Data:
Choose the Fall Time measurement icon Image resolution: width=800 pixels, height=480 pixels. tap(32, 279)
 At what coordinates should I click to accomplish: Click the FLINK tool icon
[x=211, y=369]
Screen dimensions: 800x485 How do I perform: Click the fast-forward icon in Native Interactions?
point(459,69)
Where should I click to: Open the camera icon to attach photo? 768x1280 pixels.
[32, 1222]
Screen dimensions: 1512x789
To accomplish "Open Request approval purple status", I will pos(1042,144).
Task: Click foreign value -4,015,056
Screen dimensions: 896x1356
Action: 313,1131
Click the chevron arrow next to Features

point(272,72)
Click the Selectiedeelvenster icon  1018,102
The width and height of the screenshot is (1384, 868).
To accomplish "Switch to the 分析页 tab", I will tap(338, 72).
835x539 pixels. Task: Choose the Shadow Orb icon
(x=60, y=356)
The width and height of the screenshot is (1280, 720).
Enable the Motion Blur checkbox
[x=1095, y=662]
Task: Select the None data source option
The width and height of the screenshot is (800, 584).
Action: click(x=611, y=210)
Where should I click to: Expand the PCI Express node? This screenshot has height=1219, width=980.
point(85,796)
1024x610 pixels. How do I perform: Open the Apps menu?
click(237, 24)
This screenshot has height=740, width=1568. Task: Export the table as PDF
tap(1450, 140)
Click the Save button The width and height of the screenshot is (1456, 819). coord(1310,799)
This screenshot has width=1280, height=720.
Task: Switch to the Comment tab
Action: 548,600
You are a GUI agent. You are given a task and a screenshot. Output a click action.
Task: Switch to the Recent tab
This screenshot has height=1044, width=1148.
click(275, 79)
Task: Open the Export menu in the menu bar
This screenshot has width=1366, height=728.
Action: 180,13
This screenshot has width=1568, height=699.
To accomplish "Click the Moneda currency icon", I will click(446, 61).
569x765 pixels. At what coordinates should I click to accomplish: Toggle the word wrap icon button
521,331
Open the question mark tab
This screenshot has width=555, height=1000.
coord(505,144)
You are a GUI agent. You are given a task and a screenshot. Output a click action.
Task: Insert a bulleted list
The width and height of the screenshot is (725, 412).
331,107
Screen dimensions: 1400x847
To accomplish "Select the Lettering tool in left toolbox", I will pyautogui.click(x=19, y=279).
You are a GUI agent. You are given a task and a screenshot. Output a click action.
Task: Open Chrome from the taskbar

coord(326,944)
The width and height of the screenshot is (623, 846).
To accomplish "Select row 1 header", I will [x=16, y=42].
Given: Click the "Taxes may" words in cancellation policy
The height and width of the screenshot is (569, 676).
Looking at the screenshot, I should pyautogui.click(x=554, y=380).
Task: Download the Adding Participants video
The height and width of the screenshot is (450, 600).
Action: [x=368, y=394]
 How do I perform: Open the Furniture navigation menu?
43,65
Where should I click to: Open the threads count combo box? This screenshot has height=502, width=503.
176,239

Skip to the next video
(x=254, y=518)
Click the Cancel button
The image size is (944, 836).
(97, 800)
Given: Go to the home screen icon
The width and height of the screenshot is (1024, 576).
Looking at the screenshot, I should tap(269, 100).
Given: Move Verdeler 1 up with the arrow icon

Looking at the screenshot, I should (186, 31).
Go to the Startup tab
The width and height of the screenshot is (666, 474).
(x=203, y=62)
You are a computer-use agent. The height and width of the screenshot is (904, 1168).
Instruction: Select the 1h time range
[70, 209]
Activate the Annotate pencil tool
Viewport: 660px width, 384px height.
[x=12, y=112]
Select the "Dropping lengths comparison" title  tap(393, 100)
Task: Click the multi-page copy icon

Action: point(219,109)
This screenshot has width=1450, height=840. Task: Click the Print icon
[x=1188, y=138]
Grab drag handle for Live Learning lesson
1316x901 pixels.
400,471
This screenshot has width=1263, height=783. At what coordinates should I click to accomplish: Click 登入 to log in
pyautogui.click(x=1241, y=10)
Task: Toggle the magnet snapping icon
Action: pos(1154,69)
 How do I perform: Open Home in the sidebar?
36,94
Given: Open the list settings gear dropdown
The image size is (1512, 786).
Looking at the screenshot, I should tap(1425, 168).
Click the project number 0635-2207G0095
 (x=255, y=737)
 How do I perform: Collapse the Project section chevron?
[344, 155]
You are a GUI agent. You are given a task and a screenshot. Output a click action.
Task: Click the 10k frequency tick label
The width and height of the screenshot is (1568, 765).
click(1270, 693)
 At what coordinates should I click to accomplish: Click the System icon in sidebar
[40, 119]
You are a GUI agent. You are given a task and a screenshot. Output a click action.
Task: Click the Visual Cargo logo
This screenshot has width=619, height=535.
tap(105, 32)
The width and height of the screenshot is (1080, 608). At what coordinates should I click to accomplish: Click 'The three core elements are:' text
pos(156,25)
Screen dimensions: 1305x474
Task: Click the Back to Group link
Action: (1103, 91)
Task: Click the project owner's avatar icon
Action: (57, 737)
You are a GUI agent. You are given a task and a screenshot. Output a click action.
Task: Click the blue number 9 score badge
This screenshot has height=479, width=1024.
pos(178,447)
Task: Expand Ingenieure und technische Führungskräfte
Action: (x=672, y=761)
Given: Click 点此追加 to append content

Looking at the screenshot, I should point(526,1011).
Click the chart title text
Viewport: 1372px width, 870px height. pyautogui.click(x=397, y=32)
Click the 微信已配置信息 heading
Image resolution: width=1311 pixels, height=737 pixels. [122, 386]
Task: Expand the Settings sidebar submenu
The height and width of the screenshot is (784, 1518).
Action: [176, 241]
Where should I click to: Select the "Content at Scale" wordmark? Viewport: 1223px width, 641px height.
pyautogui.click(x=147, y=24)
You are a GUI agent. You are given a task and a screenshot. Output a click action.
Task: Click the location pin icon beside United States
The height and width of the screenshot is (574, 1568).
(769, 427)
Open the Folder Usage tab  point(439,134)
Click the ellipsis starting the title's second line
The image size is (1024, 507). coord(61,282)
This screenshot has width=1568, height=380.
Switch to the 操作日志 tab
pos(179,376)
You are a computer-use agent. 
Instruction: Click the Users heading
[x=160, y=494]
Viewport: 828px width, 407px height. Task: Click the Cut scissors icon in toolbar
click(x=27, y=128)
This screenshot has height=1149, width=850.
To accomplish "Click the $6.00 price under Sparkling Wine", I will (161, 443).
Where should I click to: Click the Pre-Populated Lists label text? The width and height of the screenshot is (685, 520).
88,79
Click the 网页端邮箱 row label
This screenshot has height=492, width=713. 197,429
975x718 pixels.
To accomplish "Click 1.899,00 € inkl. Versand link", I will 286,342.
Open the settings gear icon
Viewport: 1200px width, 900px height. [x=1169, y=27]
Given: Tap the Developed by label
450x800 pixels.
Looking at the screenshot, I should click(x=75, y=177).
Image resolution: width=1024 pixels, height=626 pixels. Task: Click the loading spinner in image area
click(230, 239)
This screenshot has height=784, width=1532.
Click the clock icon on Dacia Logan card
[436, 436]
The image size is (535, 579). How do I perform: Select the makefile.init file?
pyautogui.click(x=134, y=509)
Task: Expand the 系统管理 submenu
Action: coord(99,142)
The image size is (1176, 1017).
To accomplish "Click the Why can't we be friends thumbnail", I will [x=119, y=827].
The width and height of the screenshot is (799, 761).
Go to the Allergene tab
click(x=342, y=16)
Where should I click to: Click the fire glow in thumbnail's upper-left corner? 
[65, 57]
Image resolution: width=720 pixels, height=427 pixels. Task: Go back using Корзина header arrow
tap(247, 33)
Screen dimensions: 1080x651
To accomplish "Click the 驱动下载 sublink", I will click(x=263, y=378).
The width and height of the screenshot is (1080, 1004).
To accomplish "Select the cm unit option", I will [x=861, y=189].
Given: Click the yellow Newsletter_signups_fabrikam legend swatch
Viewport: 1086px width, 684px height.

Activity: All that belongs in the answer is the run of lines above from the line containing "How do I perform: Open the Furniture" through the line containing "Go to the Startup tab", exactly as written.

Solution for this exercise:
 How do I perform: Open the Furniture navigation menu?
43,65
Where should I click to: Open the threads count combo box? This screenshot has height=502, width=503.
176,239

Skip to the next video
(x=254, y=518)
Click the Cancel button
The image size is (944, 836).
(97, 800)
Given: Go to the home screen icon
The width and height of the screenshot is (1024, 576).
Looking at the screenshot, I should tap(269, 100).
Given: Move Verdeler 1 up with the arrow icon

Looking at the screenshot, I should (186, 31).
Go to the Startup tab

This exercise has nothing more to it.